Some phone calls were made, some pizzas were ordered, and Hubs and I braced ourselves for a night of RACKET and NOISE and COMPUTERIZED BEEPING MUSIC, and then we wondered out loud, “Why did the Jedi Council nod its approval at this party permit today, of all the days, since we have just CLEANED?”
At 6:00 on Saturday night, my deck looked like this:
It should also be noted that our checking account is officially broken and full of an echo, because that table represents twenty-four slices of pizza. Enzo, apparently, wasn’t man enough to eat five full slices, because he groaned in pain and called it quits after four pieces of pepperoni pizza. That is what Hubs and I refer to as RESPONSIBLE EATING. Everyone else manned up and quickly devoured five pieces each, like a tribe of piglets might do.
Hubs said, “Next year, when they hit junior high school, they’ll all be eating their OWN medium-sized pizza.” And then I told Hubs, “Don’t even mention junior high to me, unless you want to bring on the ugly cry.” (I have no intentions of handling the onset of my baby going to junior high school with dignity or dry mascara.)

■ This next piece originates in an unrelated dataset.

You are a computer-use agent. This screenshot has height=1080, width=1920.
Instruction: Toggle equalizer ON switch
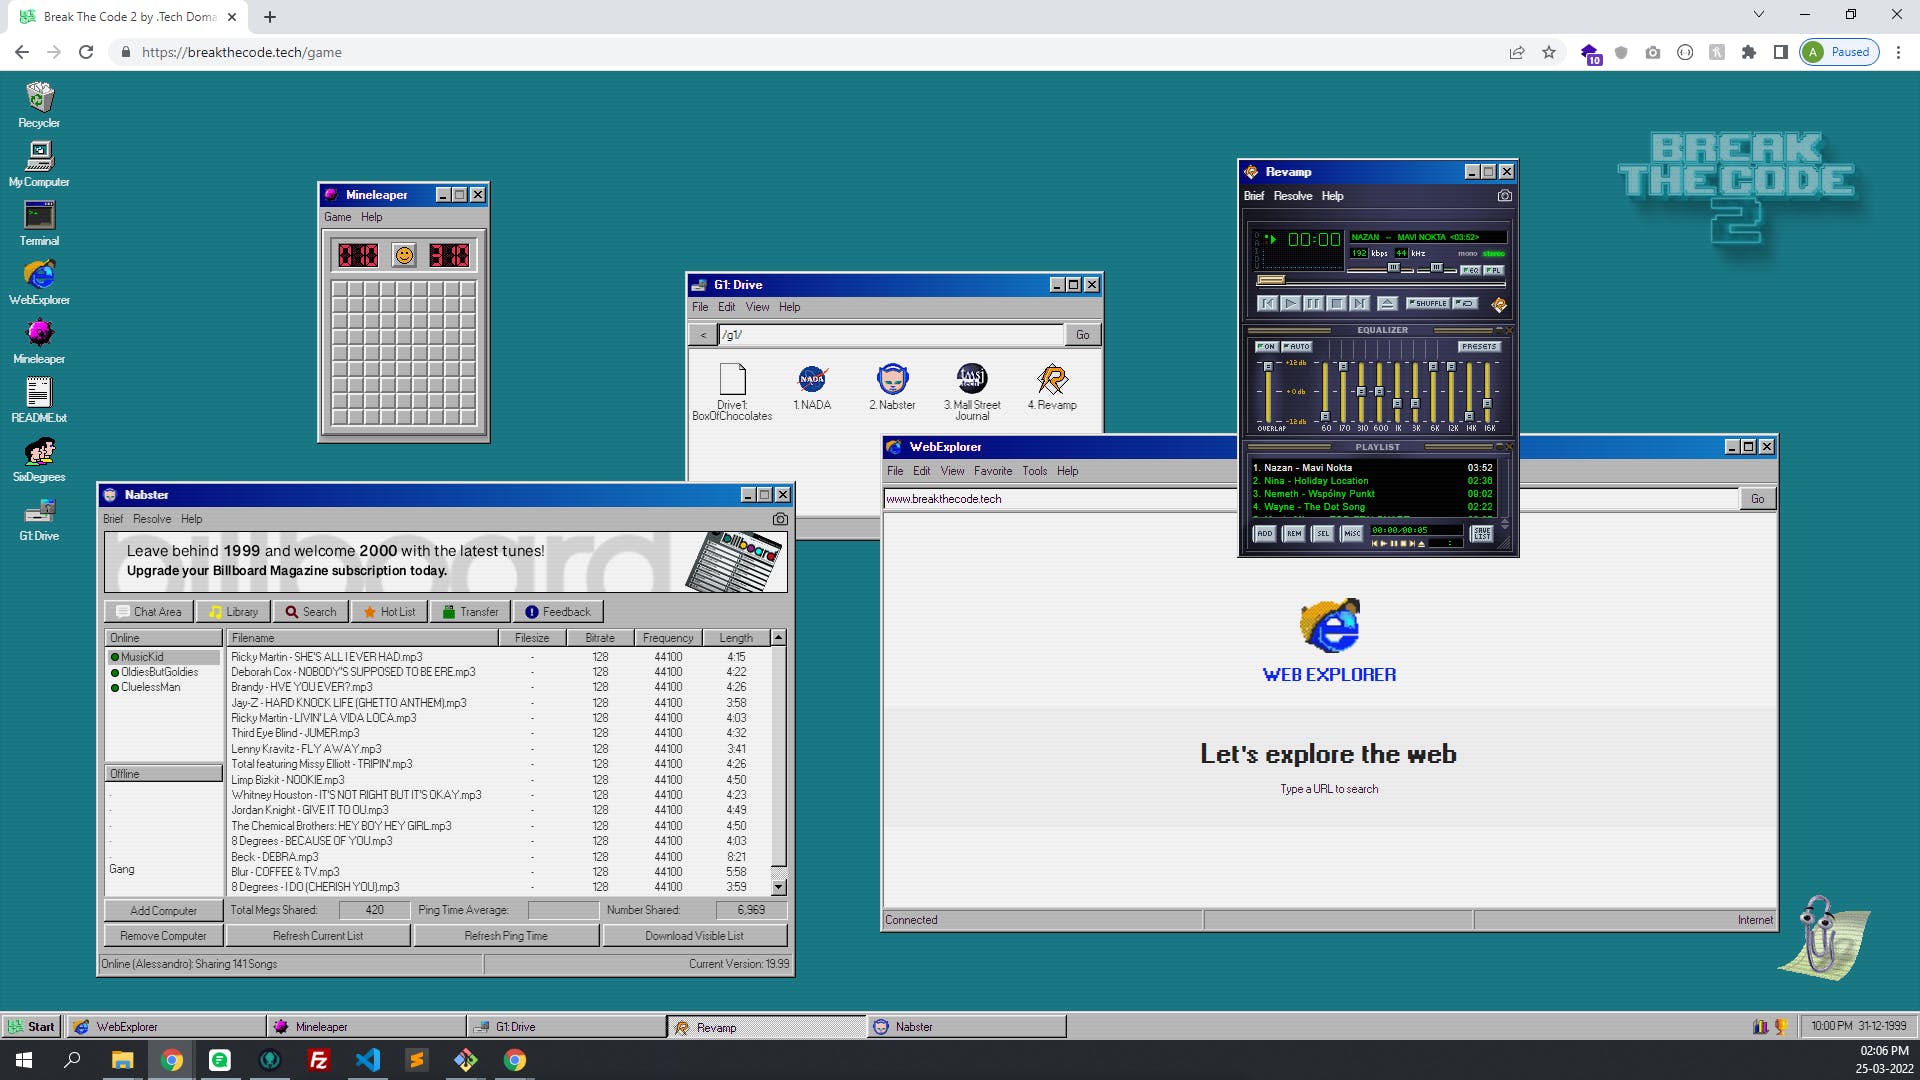[1266, 347]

By 7:00 Saturday night, Hubs and I were pleasantly surprised to realize that the noise level wasn’t as bad as we had expected it to be. We began calling it a Dull Roar, Interspersed With Mario Music That Was Way Too Loud.
At 7:00, this is what we had in the family room downstairs, because we’d managed to pick up a couple of cute strays who wandered in AFTER the pizza was eaten on the deck, but who happily accepted the leftover slices.
Those seven boys rocked the house with their impromptu party, and they were all perfectly behaved. They were adorable; they were lovable. They all used their very best church-style manners at least 97% of the time in which they were at the Jedi Manor.
And at some point AFTER 7:00 on Saturday night, Hubs and I, who were alone in the kitchen, realized one new thing.
Remember how you’d go to little get-togethers at kids’ houses when you were younger? And remember how your mom always hollered out, “Will the parents be home?” (Because yes! Having the parents home with seven boys in your house is a KEY ELEMENT TO A YOUNG BOY’S SURVIVAL.) And remember how you’d ROLL YOUR EYEBALLS HEAVENWARD whenever your mom sought out information in regards to the parents who would be ON THE PREMISES? And remember how you’d partially cover the receiver on your rotary dial phone and hiss in a grouchy voice, “My MOTHER wants to know if your parents will be home during the party?” And remember how your best friend would sigh and whisper back, “They wouldn’t dream of leaving.” On Saturday, Hubs and I realized that WE are the parents who will now be home. WE were the parents in charge of things on Saturday evening. WE were the parents on duty, who would make sure that the Malibu rum wasn’t being mixed with the cups of soda on the deck. WE were the parents who would make sure that everyone had enough pizza to eat, and that no one left hungry. WE were the parents who would would model a good family life to onlookers in our home. WE were the parents who would show that Jesus lives here with us. WE were the parents who would bop up and down the stairs, under the disguise of JUST DOING SOME EXTRA LAUNDRY HERE to make sure that what was being played on the big screen TV was appropriate. WE were the parents who would call out, “Let’s watch the smack talk, okay?” WE were the parents who would make sure everyone got home safely for the evening.
And that, people, made Hubs and I realize that parenting is a rather large responsibility, and that we are OBVIOUSLY VERY OLD PEOPLE NOW.
Clearly, we should be mature enough to mop a week-old juice mess up off of the floor if we’re going to be grown-up enough to be the parents who are home for the parties.